Bianca stood in the middle of their ground floor lounge room, completely immobile, for at least half an hour. She simply stood and concentrated on breathing, because certainly, without effort, she might actually have fallen to the floor in a swoon.

She was s

haking from head to toe, and yet, as if possessed in some way, or possibly in denial, she returned to the Christmas tree and methodically unhooked each decoration, placing them back in their separate cases. It was a soothing job, and she did it without paying any real attention. The whole time she worked, her mind ticked over their conversation.

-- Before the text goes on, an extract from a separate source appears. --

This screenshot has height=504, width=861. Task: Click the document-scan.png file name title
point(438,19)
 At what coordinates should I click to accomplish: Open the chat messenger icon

She had two choices. She could stay, and force him to listen to her. But that would involve telling him the truth. That she’d selfishly given up a pregnancy, many years earlier, because the circumstances were totally wrong for her. She had never forgiven herself for that decision, and she couldn’t expect him to either. And even if he could forgive the termination, how would he handle the knowledge that the father had been blackmailing her for three years, and she’d never confided in her own husband? No, Niko was too proud. He would deem her secrecy over the bribery as almost more offensive to his male pride than an actual affair.

Her second option was to walk away from him. Knowing there could be no future, even if she confided the truth in him, she realized it wasn’t a second option at all, but rather the only option.

Like making a really great stock, she threw all her thoughts together, into one big confused pot of boiling emotion. She simmered and simmered as slowly she removed the evidence of the happy Christmas they’d just shared. And she tried to ignore the memories but with every decoration she removed, they haunted her. It had been a beautiful Christmas. The stockings brimming with silly gifts, the Panettone they’d feasted on until they were queasy, the matching pajamas she’d bought that Niko had surprised her by wearing. But as her mind simmered and stewed, only the bare bones of comprehension remained. Bianca had never believed she deserved Niko. When she chose to end her pregnancy, all those years ago, she’d cast a fateful die. One that meant good things shouldn’t happen to her. She’d been living on borrowed time, and finally, destiny had come to collect, by ripping Niko and their marriage away from her.

She stacked the Christmas decorations in the attic, then slipped her wedding band off her ring finger and placed it on Niko’s bedside table. It was such a beautiful piece of jewelry, but she had no regrets in leaving it. It was just a thing. It was nothing compared to the man who had set her soul on fire.